This was Howard Schultz. But honestly, if you look back in the annals of Fidelity, in many cases, we had the stock on hold. It was too expensive. It’s like, how could it be too expensive? Well, people were expecting continued comp sales growth, and optically it looked expensive, but it was fairly valued for a really unbelievable company. I mean, his same-store sales were double-digit since forever. He was very successful in the Pacific Northwest, and he was just opening in San Francisco. And it was going well there. And then he went to New York, and everyone said, “Oh, labor’s too expensive. The New Yorkers are going to crush you.” They ate him up. They loved him. So anyway, but a high ROI, you think about what we’re doing, we’re giving money to these companies going public. What are you going to do with the money? I’m going to do a bad acquisition. No, I’m going to open stores or open restaurants that are going to generate really good returns.

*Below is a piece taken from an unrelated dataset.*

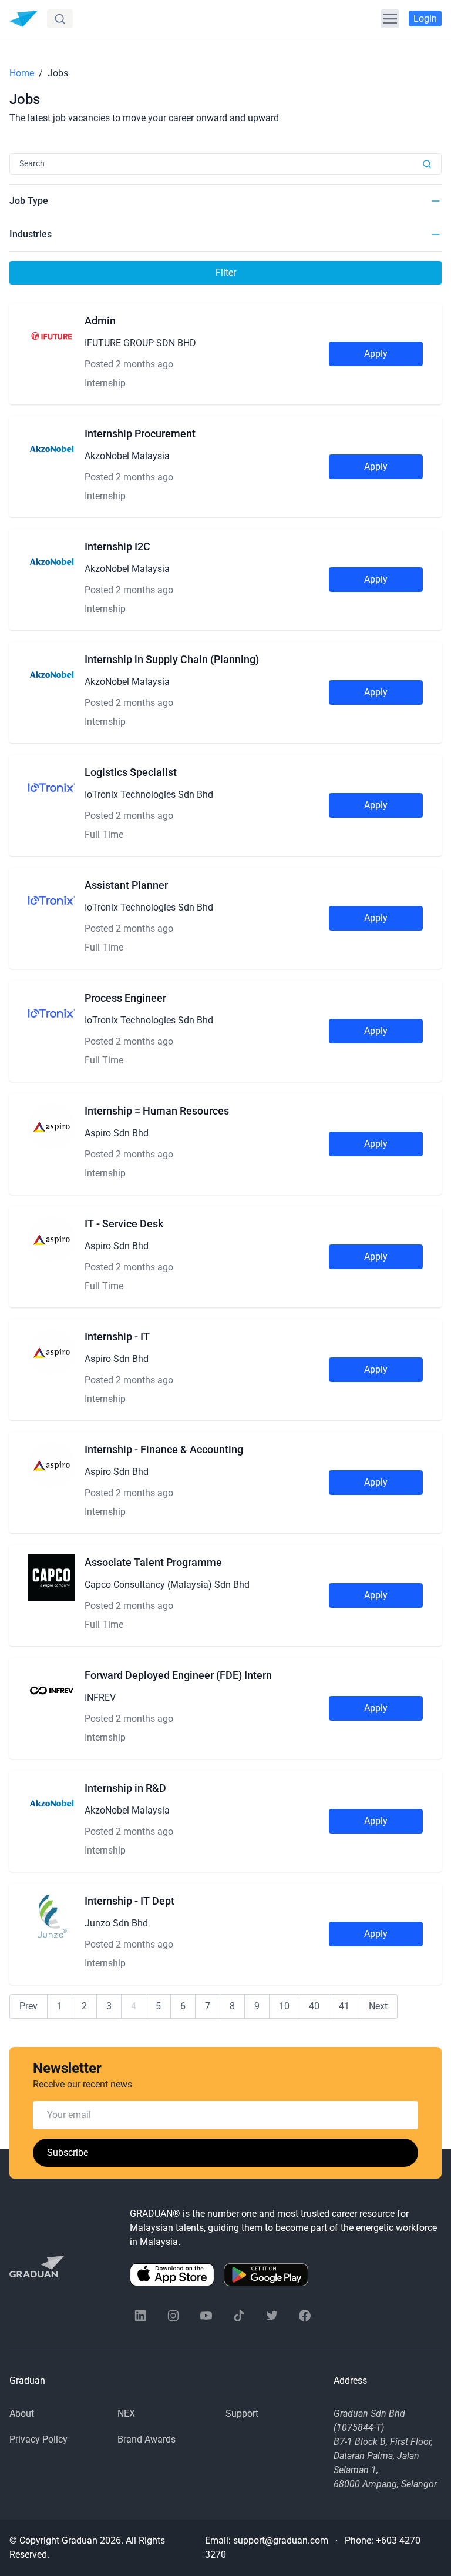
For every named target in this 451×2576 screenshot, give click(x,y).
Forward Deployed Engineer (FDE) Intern (178, 1675)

Benz: I wanted to ask about meeting with management. I know it’s always been a big part of your process. You’re just doing it today. We talked to Charlie Ellis within the past year, and he referenced Regulation FD as a game changer for active management, just saying that everything changed when fund managers didn’t have that access that they once did. Can you reflect on that? Was that a pivotal event for you and your process?

Danoff: That’s a very good question. And Reg FD has changed the communications for companies. I feel, Christine, that the information we want is just to understand the business. We’re not interested in anything that’s certainly material nonpublic, but even we just want to know what the company is sharing and how they view their own business. So it’s changed a little bit. It’s probably changed some of these short-term investors, but Fidelity, we’re interested in long-term investing. Peter used to always say the big money is really made in year four and five. So get to know management, understand the ROI of their business and why they are so profitable, why they’re generating a lot of shareholder love, and what the value proposition really is. Most stories come down to three or four bullet points. It’s not anything that management can’t talk about because of Reg FD.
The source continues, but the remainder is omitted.